2014年10月4日 星期六

"Silas Marner" by George Eliot (Mary Ann Evans) (1861)


"I suppose it is the way with all men and women who reach middle age without the clear perception that life never can be thoroughly joyous: under the vague dullness of the gray hours, dissatisfaction seeks a definite object, and finds it in the privation of an untried good."

George Eliot was a pseudonym used by Mary Ann Evans, the woman who wrote "Adam Bede," "The Mill on the Floss," "Middlemarch," "Daniel Deronda," and this book, "Silas Marner."  She wrote as a man in the hope of being taken more seriously.  Her book "Middlemarch," which I haven't read, has been described as the greatest novel in the English language.
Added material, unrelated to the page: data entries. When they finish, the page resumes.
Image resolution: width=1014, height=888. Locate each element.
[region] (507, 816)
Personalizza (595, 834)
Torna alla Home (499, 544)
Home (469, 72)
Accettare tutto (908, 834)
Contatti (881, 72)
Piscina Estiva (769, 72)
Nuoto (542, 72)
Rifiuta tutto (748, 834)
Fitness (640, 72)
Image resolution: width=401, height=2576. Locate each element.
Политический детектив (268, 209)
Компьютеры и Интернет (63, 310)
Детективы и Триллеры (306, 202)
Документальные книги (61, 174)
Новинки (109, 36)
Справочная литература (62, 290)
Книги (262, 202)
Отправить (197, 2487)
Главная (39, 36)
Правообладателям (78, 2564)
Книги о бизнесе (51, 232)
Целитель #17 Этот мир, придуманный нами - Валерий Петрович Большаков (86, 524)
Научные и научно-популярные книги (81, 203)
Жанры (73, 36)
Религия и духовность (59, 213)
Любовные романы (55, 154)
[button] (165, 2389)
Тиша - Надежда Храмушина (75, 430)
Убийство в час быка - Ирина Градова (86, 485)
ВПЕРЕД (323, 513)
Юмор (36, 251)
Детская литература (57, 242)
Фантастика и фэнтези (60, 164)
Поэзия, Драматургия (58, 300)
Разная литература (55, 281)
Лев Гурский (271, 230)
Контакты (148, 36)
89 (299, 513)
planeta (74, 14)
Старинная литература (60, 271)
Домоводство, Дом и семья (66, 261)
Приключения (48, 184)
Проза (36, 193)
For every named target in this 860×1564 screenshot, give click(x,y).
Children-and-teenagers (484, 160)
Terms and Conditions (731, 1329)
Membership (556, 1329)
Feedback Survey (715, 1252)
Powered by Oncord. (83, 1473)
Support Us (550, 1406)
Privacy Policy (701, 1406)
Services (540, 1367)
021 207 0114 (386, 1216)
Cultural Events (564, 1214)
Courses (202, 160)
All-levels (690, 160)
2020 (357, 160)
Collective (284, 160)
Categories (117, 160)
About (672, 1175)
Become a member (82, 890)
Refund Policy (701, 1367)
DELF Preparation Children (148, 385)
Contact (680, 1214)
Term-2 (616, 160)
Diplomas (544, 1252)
"Silas Marner" is set in England in the early 19th century.  Silas, a weaver by trade, is shunned by the community in which he was born, and he afterward takes up residence in Raveloe, a town some distance away.  He is held as an object of suspicion by the people of Raveloe, until the discovery of an orphaned child brings him into closer contact with his fellow townspeople.

As Victorian novels go, this one is very short.  It is also very well written, though at times the author tries too hard to make grand, sweeping observations about life in a small town.  Just the same, this novel is largely free of the improbable coincidences that mark other novels of the era, and the narrative flows quite smoothly.  I enjoyed "Silas Marner," and never grew bored of either the characters or the story.

If you are the kind of reader who still has the patience for Dickens or the Brontes, I would recommend this novel.  It never becomes taxing, and the plot advances briskly toward a satisfying conclusion.